Except they don't. See the table in the original post. Also, comparing the "average" radiologist by F1 scores from a single experiment (as you've done in other comments here) is meaningless.
Unless my doctor is exactly average (and isn't incorporating additional information, or smart enough to be optimizing for false positive/negative rates relative to cost), comparison to average statistics is academic. But I don't really need to tell you this -- your comment has so many caveats that you're clearly already aware of the limits of the method.
On one hand, we have one commenter saying he can train a model to do a specific thing with a specific quantitative metric, to demonstrate how deep learning can incredibly powerful/useful.
On the other hand, we have another commenter saying "But this won't replace my doctor!" and therefore deep learning is overhyped.
The two sides aren't even talking about the same thing.
That kind of hyperventilating stuff is easy to brush off. The problem with deep-learning hype is that comments like "my classifier gets a ROC/AUC score of 0.8 with barely any work!" are presented as meaningful. The difference between a 0.8 AUC and a usable medical technology means that most of the work is ahead of you.
So I think it's come down to conflict between
1. Which the author is trying to present
2. What an astute reader might interpret it as
3. What an astute reader might worry an uninformed reader might interpret it as
And my feeling is that, given all the talk about hype in pop-sci, we're actually on point 3 now, even when the author and reader are actually talking about something reasonable. Whereas personally I'm more interested in the research and interpretations from experts, which I find tend to be not so problematic.
Just to get back to this point: what if the vision system of your doctor is below average and you augment her by giving her a statistically better vision system, while allowing her to use the additional sources as she sees fit. Wouldn't be that an improvement? We are talking about vision subsystem here, not the whole "reasoning package" human doctors posses.

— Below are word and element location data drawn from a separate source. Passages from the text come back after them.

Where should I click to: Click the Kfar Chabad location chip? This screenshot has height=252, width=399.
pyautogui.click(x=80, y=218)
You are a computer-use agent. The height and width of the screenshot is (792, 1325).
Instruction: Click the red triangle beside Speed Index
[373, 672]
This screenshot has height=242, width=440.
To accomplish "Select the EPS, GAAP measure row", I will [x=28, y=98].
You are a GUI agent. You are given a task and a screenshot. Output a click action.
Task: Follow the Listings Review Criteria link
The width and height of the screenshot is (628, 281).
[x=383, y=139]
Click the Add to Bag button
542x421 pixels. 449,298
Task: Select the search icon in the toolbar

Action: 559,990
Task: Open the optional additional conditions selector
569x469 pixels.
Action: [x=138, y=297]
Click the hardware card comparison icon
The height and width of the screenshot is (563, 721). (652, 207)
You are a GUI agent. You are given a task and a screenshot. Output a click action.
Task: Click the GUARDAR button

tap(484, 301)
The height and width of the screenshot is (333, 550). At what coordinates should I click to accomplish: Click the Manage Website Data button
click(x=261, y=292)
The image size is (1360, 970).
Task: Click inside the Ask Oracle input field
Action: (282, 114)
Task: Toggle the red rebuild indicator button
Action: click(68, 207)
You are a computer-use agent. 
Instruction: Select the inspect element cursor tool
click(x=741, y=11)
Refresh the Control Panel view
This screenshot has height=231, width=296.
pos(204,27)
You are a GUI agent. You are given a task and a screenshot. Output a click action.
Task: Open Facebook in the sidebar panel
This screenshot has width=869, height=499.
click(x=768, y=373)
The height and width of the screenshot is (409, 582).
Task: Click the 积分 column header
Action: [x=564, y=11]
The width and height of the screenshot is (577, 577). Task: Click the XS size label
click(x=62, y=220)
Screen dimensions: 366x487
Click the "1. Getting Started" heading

On just about every test set, the model is beaten by radiologists. Even the mean performance is underwhelming.
In their paper they even used "weaker" DenseNet-121 instead of DenseNet-169 for Mura/bones. DenseNet-BC I tried is another refinement of the same approach.
Basically, I see this as "everyone sucks, but the AI maybe sucks a little less than the worst of our radiologists, on average"
Some people mention Matthews correlation coefficients, Youden's J statistic, Cohen's kappa etc. but I haven't seen them in any Deep Learning paper so far and I bet they have large blindspots as well.
Of course! Using DenseNet-BC-100-12 to increase ROC AUC, it was so obvious!